BY JIM DOOLEY – Marc Hubbard, the North Carolina man accused of defrauding the University of Hawaii of $200,000, appeared in Charlotte federal court this morning and is scheduled to fly to Hawaii for a court hearing next week.
Hubbard, 44, was allowed to post an unsecured $100,000 bond and agreed to home detention and GPS monitoring this week in North Carolina, according to the U.S. Attorney’s office in Charlotte.
Two attorneys listed in federal court papers as representing Hubbard in Charlotte did not immediately respond to requests for comment this morning.
Special Agent Tom Simon of the FBI office here said Hubbard has agreed to voluntarily fly to Hawaii for an initial appearance in court next week. No date for that hearing has been set.
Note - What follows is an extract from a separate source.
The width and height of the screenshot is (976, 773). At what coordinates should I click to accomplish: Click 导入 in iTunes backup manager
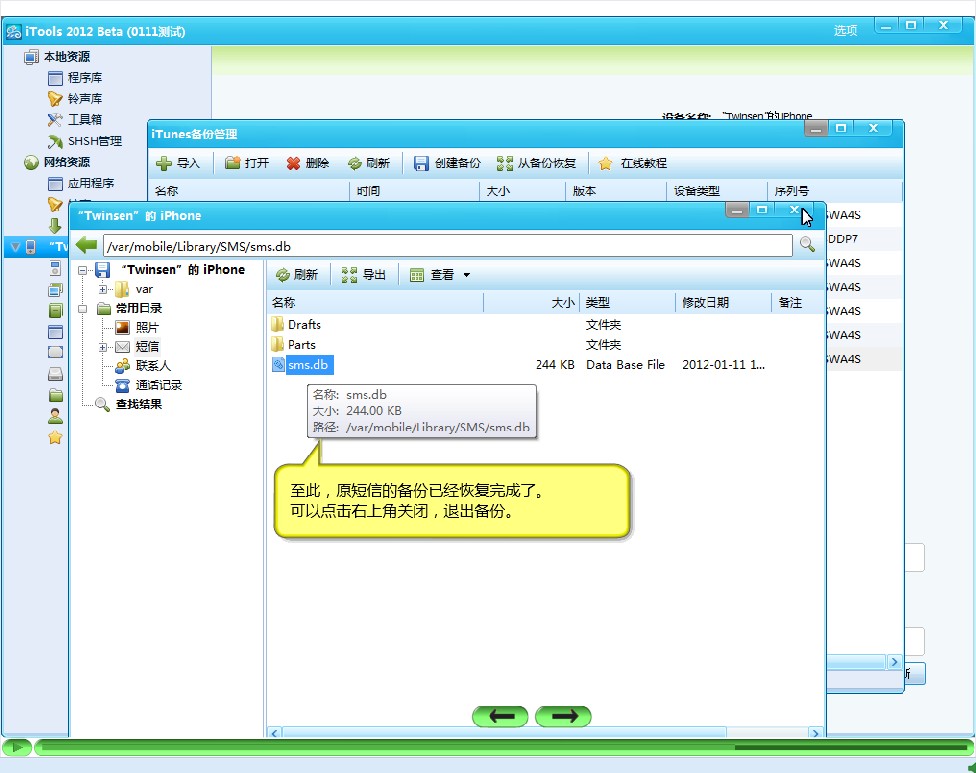tap(178, 163)
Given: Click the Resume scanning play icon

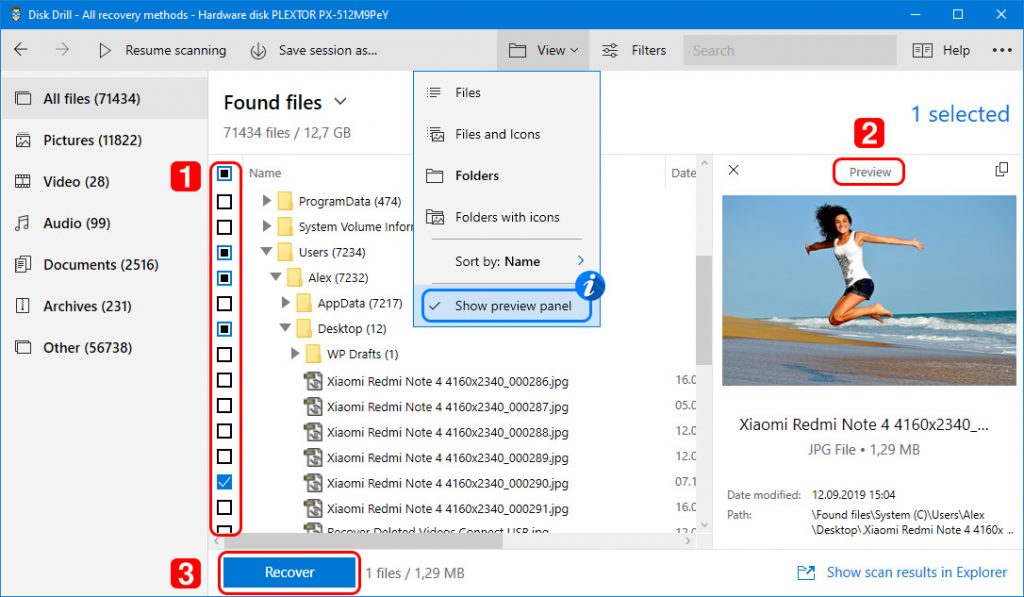Looking at the screenshot, I should (104, 50).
Hubbard is alleged to have been a key figure in UH’s failed efforts this summer to stage a fundraiser concert by singer/songwriter Stevie Wonder.
The university paid a $200,000 deposit for that that event to a Miami entertainment promoter, Sean Barriero, who said he was working with Hubbard on the Wonder concert.
The money disappeared and the fundraiser was cancelled after Wonder’s agents told UH he was not involved in the event.
Barriero, 44, pleaded guilty last week to illegal transportation of stolen money and is cooperating with federal authorities in the ongoing investigation of Hubbard, and entertainment promoter and nightclub operator based in Charlotte.
State and federal court records reveal that Hubbard has a lengthy criminal history and and has repeatedly been accused of fraud in criminal and civil court cases.
Hubbard pleaded guilty to wire and postal fraud charges in Charlotte federal court in 1995, records show.
He was sentenced to five years of probation and ordered to pay $9,000 in restitution in that case. Another charge of bank fraud was dismissed.
A civil rights suit Hubbard filed against police in Charlotte Mecklenburg County was thrown out of federal court in 2010.
In that case, Hubbard accused local authorities of subjecting him to a long campaign of harassment, including raids and searches of Club Deep, a “private club” he operated in Mecklenburg County.
Authorities in that case cited numerous other violations of liquor laws and “dance hall ordinances” at a series of other clubs he operated, including “Club Onyx, Club Vegas, Ice 2K, Club Fusion, Club Dimensions, The Underground, Club Deep Oros and three Clubs Matrix.”
County officials also noted that securities regulators in five states had filed “cease and desist orders” against Hubbard and his company, Sports Dimensions Inc., for making false and misleading statements in the sale unregistered securities.
Hubbard is also facing criminal charges brought against him last month in South Carolina for an alleged fraud in the sale of $700,000 worth of investments in a phony concert venture involving entertainer Alicia Keys.
South Carolina regulators said entertainer Keys had no association with Hubbard, who has filed personal and corporate bankruptcies in North Carolina.
The Internal Revenue Service filed tax liens against Hubbard totaling $747,000 in 2008 and 2009.